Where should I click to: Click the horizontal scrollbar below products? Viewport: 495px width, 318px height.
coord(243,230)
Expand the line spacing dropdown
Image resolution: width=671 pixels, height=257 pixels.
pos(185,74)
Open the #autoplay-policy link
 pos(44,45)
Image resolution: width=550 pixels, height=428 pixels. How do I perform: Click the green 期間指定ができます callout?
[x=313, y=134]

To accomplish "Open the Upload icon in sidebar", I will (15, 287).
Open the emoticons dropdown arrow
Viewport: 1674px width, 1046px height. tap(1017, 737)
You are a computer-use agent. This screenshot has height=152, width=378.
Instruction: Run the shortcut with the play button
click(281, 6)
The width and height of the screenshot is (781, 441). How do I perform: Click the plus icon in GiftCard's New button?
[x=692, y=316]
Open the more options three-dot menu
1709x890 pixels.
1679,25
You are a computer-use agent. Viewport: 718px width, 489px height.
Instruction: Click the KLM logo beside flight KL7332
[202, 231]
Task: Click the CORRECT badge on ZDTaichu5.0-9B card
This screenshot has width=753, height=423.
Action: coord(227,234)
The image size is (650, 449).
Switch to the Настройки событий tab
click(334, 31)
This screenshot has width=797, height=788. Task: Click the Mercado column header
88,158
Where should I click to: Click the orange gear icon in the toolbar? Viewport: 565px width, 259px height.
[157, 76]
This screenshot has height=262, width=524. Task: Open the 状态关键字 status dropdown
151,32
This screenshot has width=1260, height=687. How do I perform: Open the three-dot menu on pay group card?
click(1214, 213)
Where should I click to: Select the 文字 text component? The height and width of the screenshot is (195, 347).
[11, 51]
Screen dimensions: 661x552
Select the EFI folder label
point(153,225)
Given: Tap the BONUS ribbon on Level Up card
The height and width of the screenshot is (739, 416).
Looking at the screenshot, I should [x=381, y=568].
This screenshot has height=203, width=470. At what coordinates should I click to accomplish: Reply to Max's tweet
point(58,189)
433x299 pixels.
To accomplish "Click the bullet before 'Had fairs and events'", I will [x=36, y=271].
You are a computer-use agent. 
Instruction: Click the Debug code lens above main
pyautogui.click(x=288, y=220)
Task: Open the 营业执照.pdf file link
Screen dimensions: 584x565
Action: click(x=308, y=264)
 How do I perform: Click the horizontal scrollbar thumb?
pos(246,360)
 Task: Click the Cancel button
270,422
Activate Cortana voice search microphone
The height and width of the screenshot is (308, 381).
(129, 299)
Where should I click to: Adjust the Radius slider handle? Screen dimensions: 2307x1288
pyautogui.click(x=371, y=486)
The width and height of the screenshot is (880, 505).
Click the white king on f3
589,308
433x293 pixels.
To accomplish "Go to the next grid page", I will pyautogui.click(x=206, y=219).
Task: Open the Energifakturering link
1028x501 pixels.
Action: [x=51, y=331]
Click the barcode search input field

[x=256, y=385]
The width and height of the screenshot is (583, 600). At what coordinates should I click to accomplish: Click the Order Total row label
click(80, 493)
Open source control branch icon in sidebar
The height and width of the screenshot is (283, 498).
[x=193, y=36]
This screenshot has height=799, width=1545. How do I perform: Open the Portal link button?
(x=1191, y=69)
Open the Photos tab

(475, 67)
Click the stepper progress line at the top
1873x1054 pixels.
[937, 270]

▬▬▬

**TASK TO COMPLETE:** Convert the data between the lines holding "This screenshot has height=262, width=524." and "click(1214, 213)", inclusive, into a two-column CSV with the headers request and answer. Each request gets one row, each field is quoted, and line breaks inside a field become spaces.

**RESULT OF THE TASK:**
request,answer
"This screenshot has height=262, width=524. Task: Open the 状态关键字 status dropdown","151,32"
"This screenshot has width=1260, height=687. How do I perform: Open the three-dot menu on pay group card?","click(1214, 213)"